* Задание
Перепиши все записи, заменив "back arrow" на "left arrow" и больше ничего не меняя. Картинки в ответ не включай.

..........

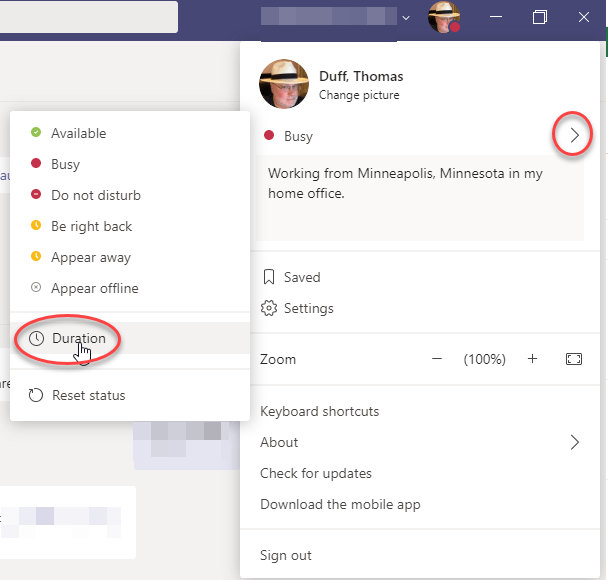Screen dimensions: 608x580
Task: Click the Saved bookmark icon
Action: 268,277
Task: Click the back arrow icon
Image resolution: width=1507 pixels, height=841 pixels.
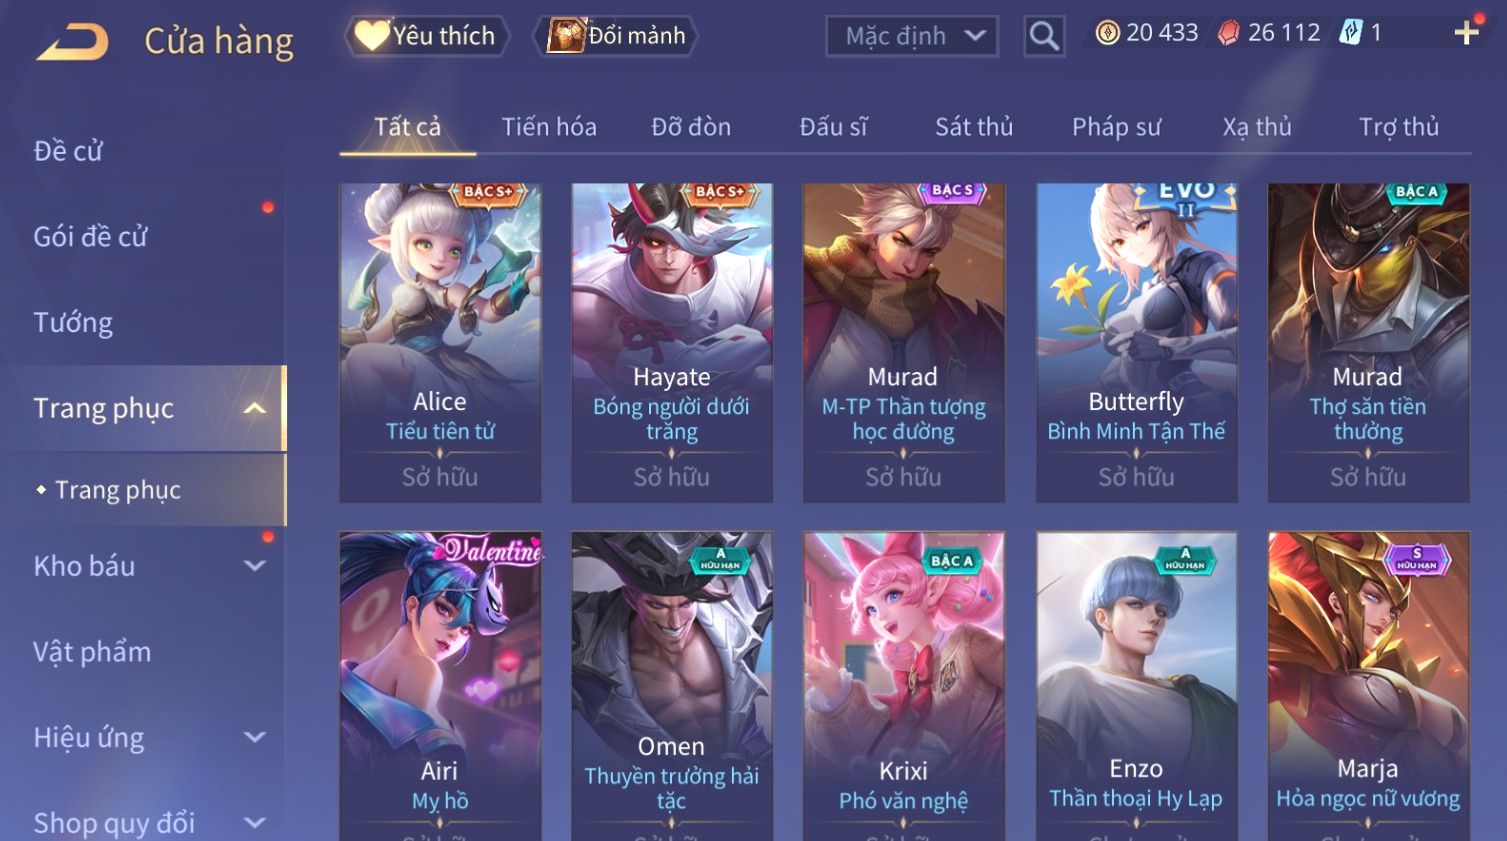Action: [73, 42]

..........

* Готовое решение
Screen dimensions: 608x580
Task: Click the Saved bookmark icon
Action: 268,277
Task: Click the left arrow icon
Image resolution: width=1507 pixels, height=841 pixels.
Action: [73, 42]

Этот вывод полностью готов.